- Activity
The answer must consist solely of the lines from the one with "Click the WD icon for Piers Parnell" through the last line of the data, copied exactly, with no pictures.

- Excerpted data

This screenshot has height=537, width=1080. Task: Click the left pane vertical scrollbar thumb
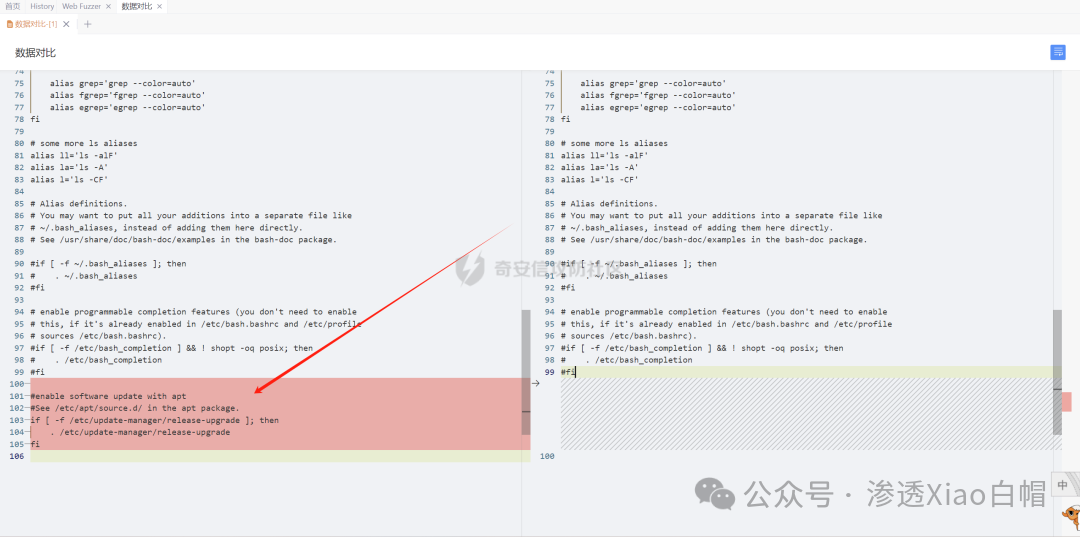coord(526,372)
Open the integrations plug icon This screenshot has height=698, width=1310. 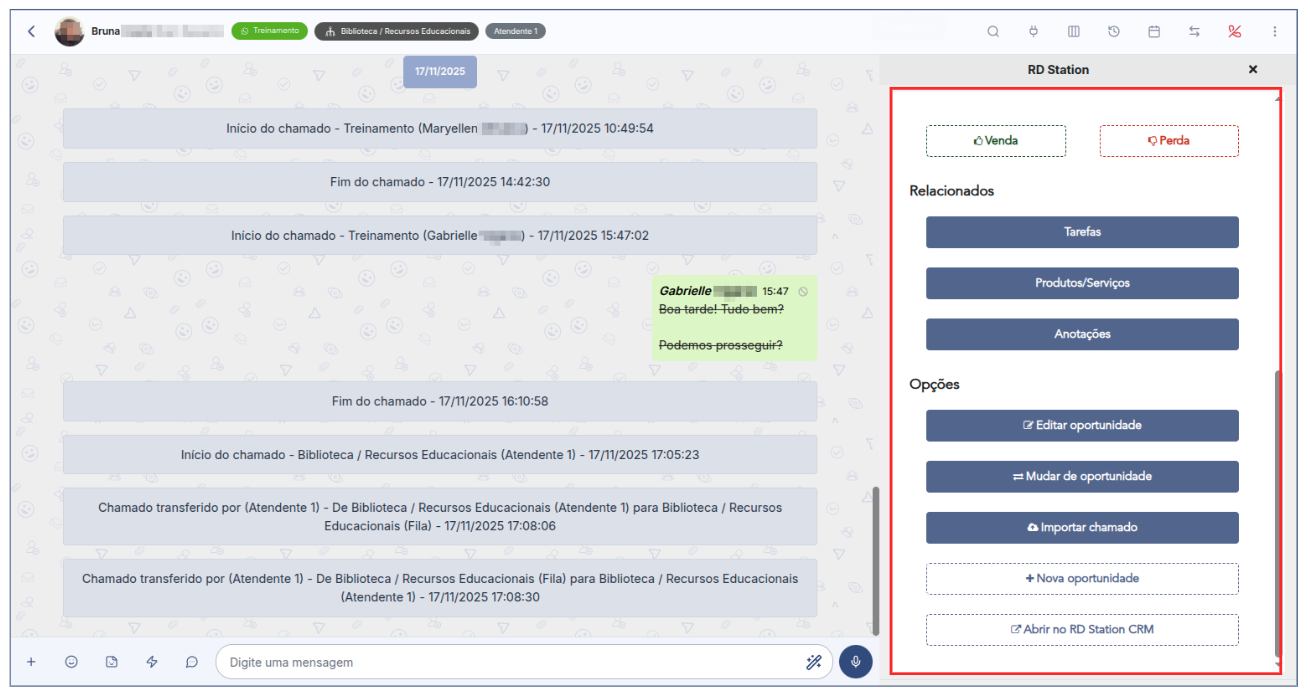[x=1033, y=31]
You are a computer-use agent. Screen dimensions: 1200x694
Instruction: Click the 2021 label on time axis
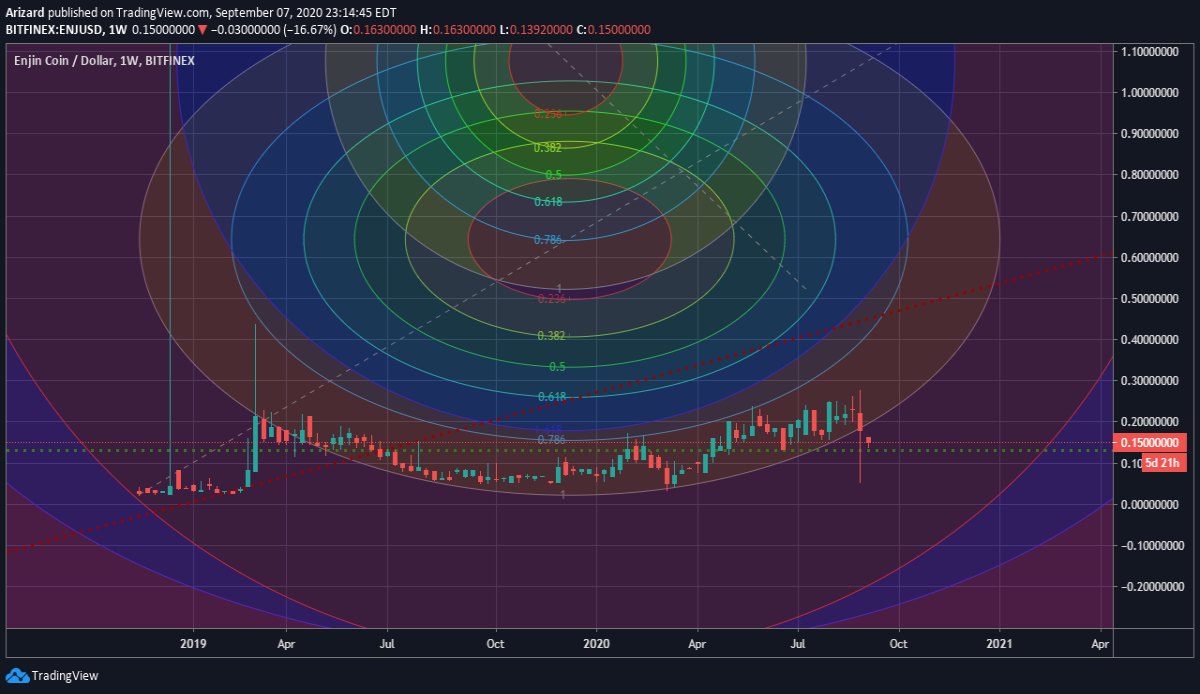(1000, 644)
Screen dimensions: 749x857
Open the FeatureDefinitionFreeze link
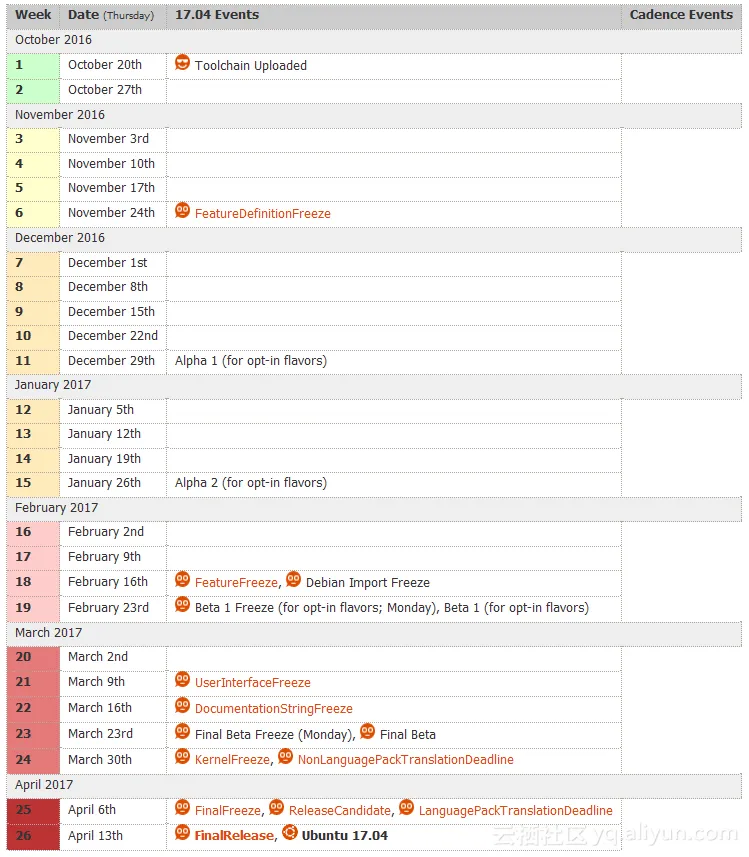click(x=262, y=214)

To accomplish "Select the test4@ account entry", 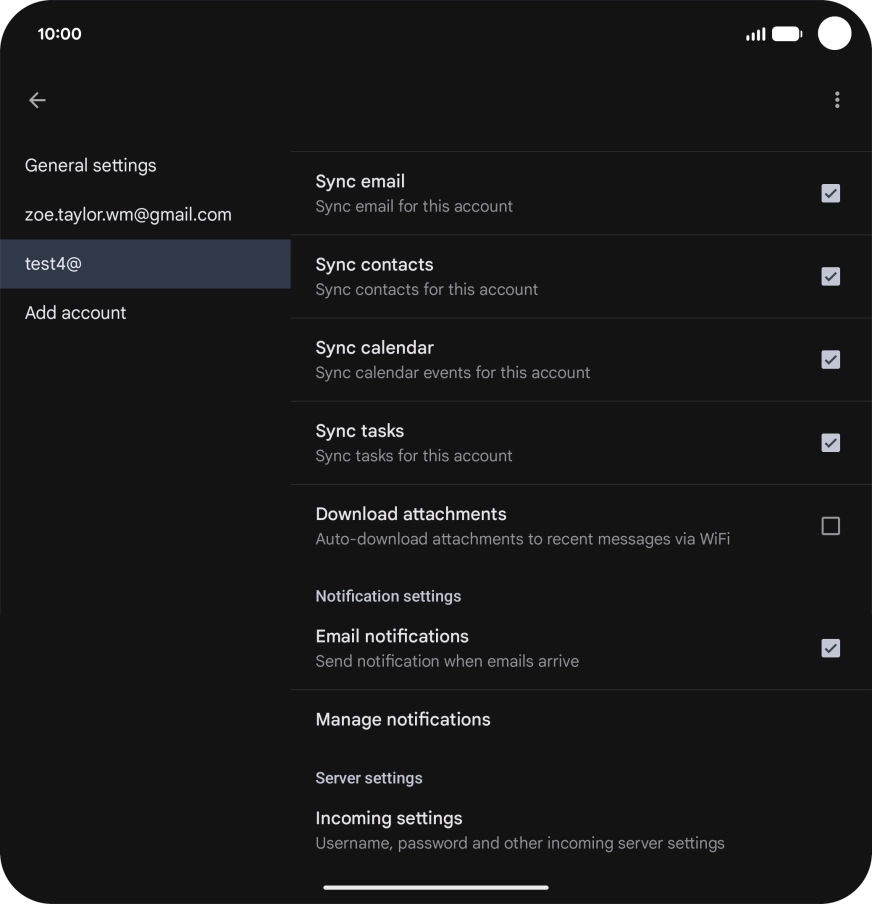I will pos(53,264).
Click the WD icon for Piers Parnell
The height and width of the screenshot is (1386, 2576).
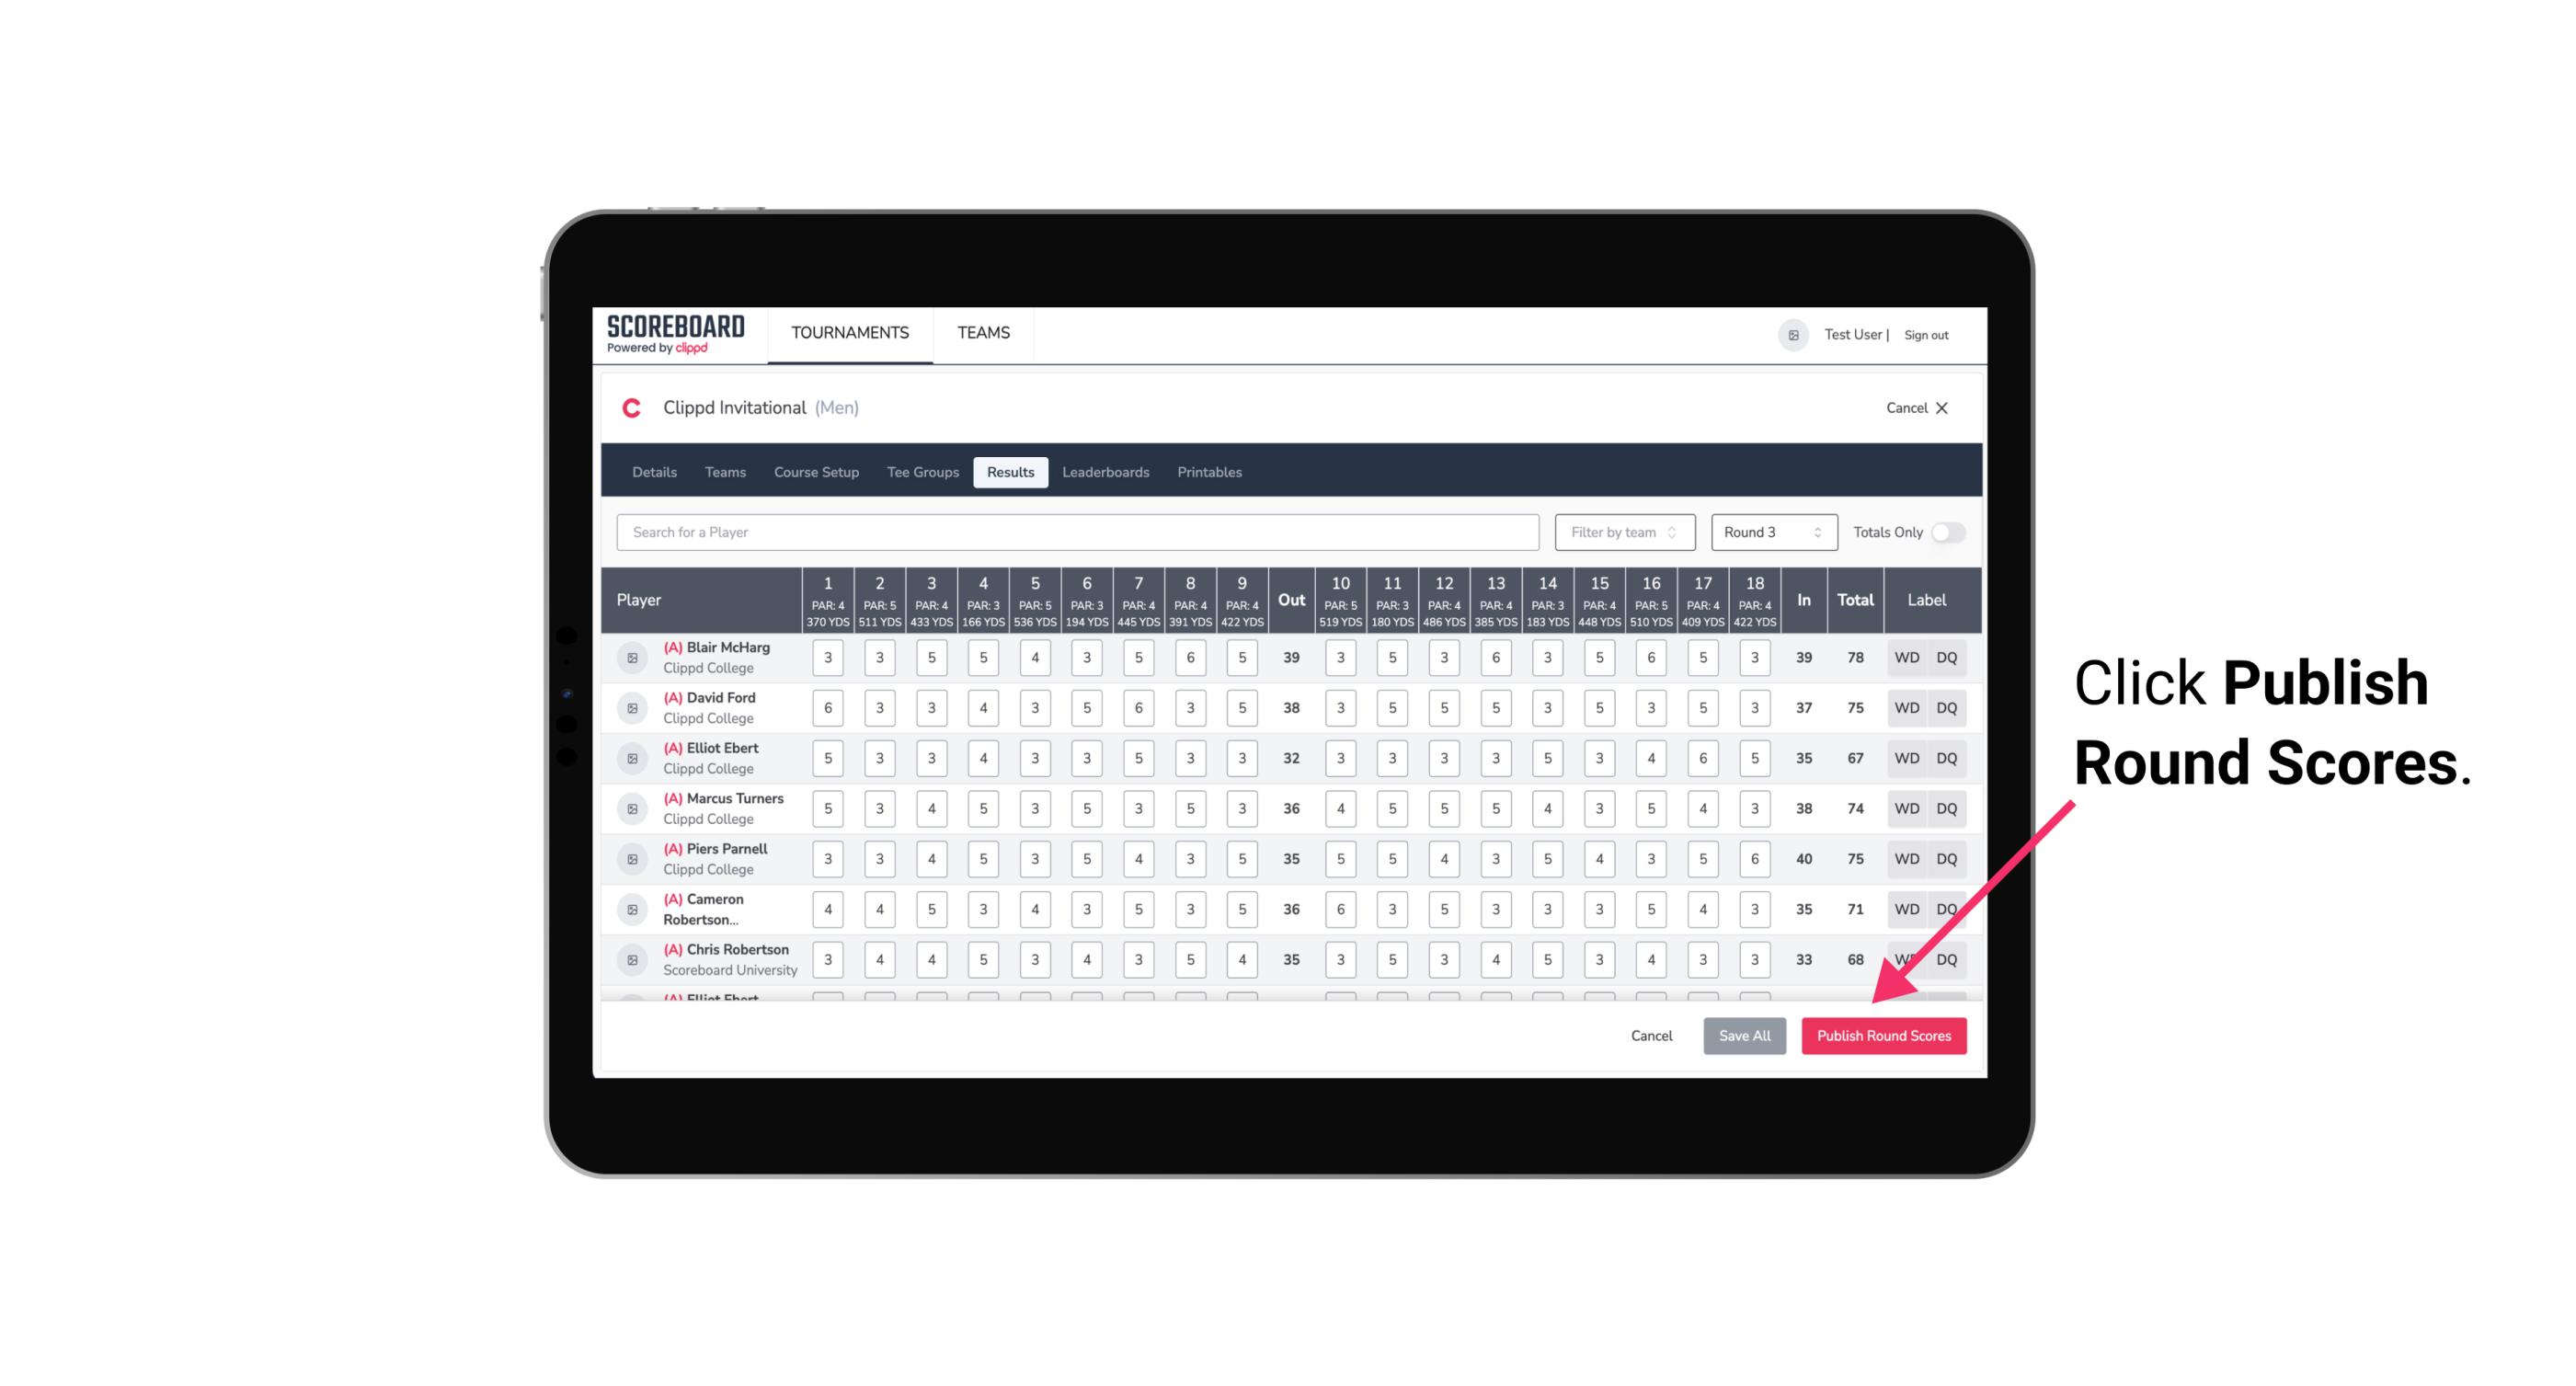[x=1906, y=859]
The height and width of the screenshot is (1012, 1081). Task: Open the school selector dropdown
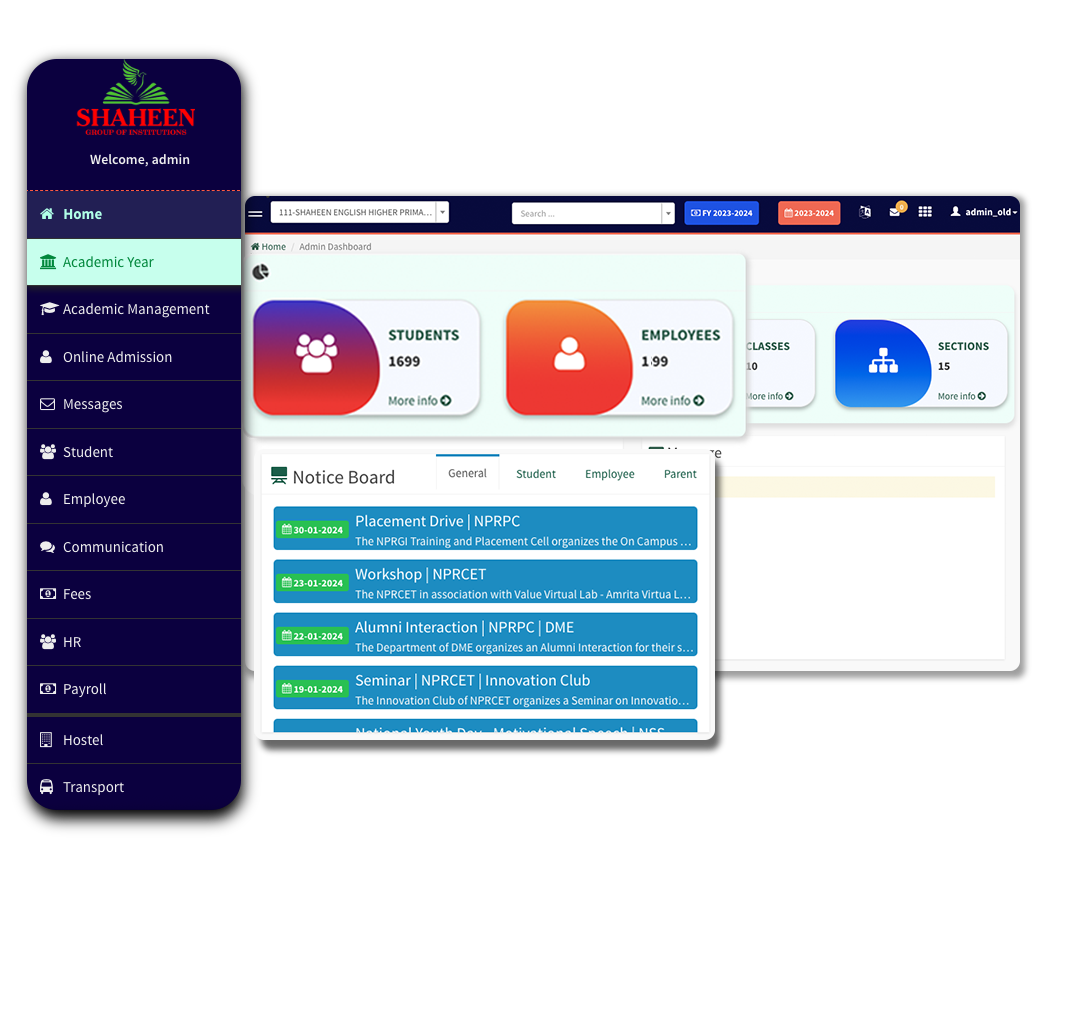pos(359,212)
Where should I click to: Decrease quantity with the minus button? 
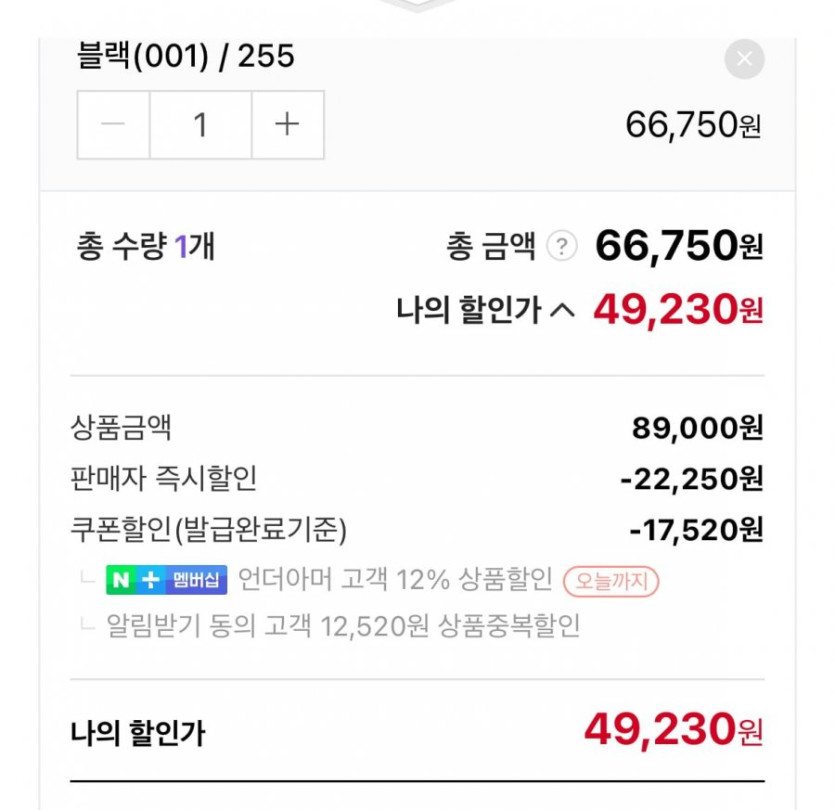pyautogui.click(x=114, y=125)
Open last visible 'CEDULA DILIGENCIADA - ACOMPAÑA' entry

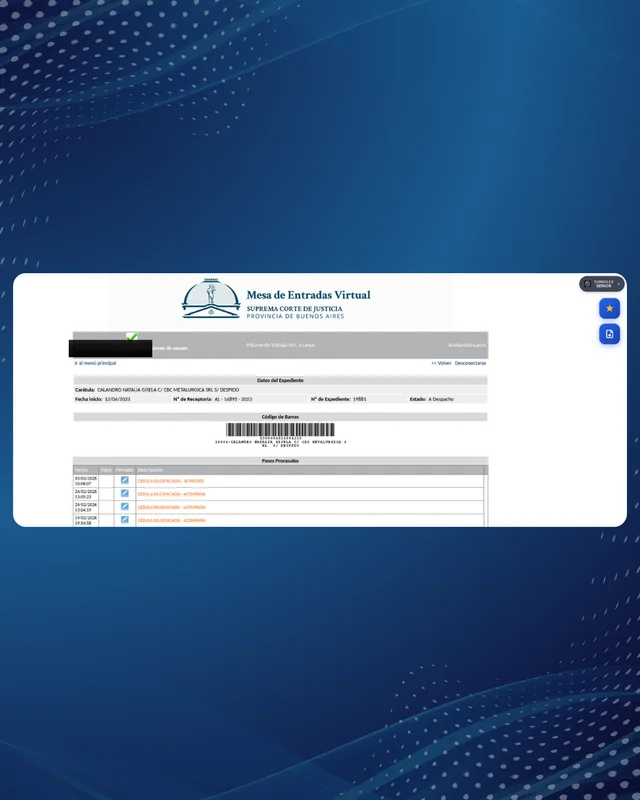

- Task output
Click the WD icon for Piers Parnell
The height and width of the screenshot is (1386, 2576).
[x=1906, y=859]
The height and width of the screenshot is (1012, 1081). Task: Open the school selector dropdown
pos(359,212)
Where should I click to: Decrease quantity with the minus button? 
pyautogui.click(x=114, y=125)
Open last visible 'CEDULA DILIGENCIADA - ACOMPAÑA' entry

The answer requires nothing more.